At around 5:00pm on May 13, 1980, 16-year-old Yona Phiri stepped on a landmine while walking home from school. Exactly 28 years and 7 months later, Yona brought me to visit the location where this fateful event took place. The following are his words.
“After knocking off from school, I decided to use the rail track here. There was a road coming from that side joining the rail track. I wanted to use these rails to control my steps, because it’s a little faster than using the road. I was about to join the rail tracks, before I could get onto them, somewhere here.
At the time, the freedom fighters of Zimbabwe came here waiting for the train to Livingstone. It’s believed that landmines were left as they were going. Before I could reach this side, I stepped on something there. Upon lifting my leg, there was a deafening explosion. I was thrown into the air, and upon reaching the ground, there was smoke all over this place.
And then what I did was to run. I had to run with one leg while holding the leg which was injured to that corner where there’s a parked vehicle. Immediately my friends who saw me were all frightened. And since the explosion was too big, it was heard by the paramilitary camp nearby. They rushed to the scene to find out what had happened, and eventually found that I was lying there in a pool of blood.
Then one of my schoolmates rushed back to call the teachers, who came to find the policemen and paramilitary officers surrounding me there and arranged a vehicle immediately. I was picked up and taken to the University Teaching Hospital in Lusaka. I call this a black spot because this is where the course of my life was changed. My dreams, my aspirations and all that I hoped to achieve were changed.
I was first taken from the black spot to Jack Compound where my place is, where my parents were called to come and see me. They found me lying in the Land Cruiser unconscious, and my mother wanted to start weeping, but she was stopped, “no, just get in the car, your son is dying.”
Unfortunately, the hospital personnel were on strike that day, so there was not much attention given to my case. They could cut the nerves and tie knots to try to stop the blood, but still this did not work. Finally, they said no, the leg is completely crushed, there is no other treatment we can do apart from amputating the limb, cutting it off. When I woke up, I was told, “you have lost your leg.” I couldn’t believe it. I tried to touch my left leg, I found that it was there, but the right one wasn’t there. Then I collapsed, I fell into a coma for three weeks, because I couldn’t believe it.
After some time I was revived by the doctors and helped by the psycho-social counselors to cope with the trauma, because it was something unbelievable. At the tender age of 16 years, having now a life of one leg. I don’t even know how to explain it, because it was totally beyond my acceptance. Because it was too early for me. After what I used to do with my friends, I could play football, I could run here and there, maybe we would go into one of these bushes to hunt birds with catapults. It took me time to accept it, to accept ownership, to accept that I was no longer able to play football, to do what my friends were able to do.
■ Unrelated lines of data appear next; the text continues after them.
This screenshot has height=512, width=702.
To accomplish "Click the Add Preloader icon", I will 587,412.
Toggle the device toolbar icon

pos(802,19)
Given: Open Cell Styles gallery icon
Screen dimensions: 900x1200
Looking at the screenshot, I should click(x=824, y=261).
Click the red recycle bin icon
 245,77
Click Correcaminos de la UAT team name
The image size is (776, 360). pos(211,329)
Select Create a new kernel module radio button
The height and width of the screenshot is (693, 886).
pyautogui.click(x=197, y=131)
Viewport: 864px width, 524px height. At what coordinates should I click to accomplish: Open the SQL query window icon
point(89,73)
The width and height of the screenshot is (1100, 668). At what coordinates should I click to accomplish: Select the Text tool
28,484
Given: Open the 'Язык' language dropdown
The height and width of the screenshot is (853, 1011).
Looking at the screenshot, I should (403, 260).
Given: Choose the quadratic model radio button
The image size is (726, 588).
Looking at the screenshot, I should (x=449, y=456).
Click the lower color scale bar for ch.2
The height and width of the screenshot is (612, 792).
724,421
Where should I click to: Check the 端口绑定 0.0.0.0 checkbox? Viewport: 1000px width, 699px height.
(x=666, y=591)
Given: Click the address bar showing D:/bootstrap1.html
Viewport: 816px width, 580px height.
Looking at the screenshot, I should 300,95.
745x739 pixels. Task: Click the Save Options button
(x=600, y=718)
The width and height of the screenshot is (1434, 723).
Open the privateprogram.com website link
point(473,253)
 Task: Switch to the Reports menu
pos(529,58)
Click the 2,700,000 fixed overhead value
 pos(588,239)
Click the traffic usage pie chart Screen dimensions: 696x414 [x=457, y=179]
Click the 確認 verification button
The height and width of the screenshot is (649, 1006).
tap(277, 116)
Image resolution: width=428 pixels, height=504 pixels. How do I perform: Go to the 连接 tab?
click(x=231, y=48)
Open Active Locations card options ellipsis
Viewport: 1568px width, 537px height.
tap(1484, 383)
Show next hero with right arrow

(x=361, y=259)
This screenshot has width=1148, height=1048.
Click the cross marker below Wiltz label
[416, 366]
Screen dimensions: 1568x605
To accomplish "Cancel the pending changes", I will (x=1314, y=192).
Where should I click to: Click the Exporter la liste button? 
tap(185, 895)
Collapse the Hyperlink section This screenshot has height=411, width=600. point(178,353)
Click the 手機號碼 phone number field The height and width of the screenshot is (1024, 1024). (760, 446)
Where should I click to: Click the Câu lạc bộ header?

This is the story which happened to me, Yona Phiri, Zambian landmine survivor. This was on 23 May 1980 and it happened around 17:00 hours.”
Yona Phiri is now a certified welder with his own business in Lusaka. He has a wife and two daughters. Recently, he founded the Zambia Foundation for Landmine Survivors to advocate for the concerns of landmine survivors and persons with disabilities in Zambia.
1 comment:
It's a moving story.
You able bodied people! Where ae you?
If louis can do this, you can also do it.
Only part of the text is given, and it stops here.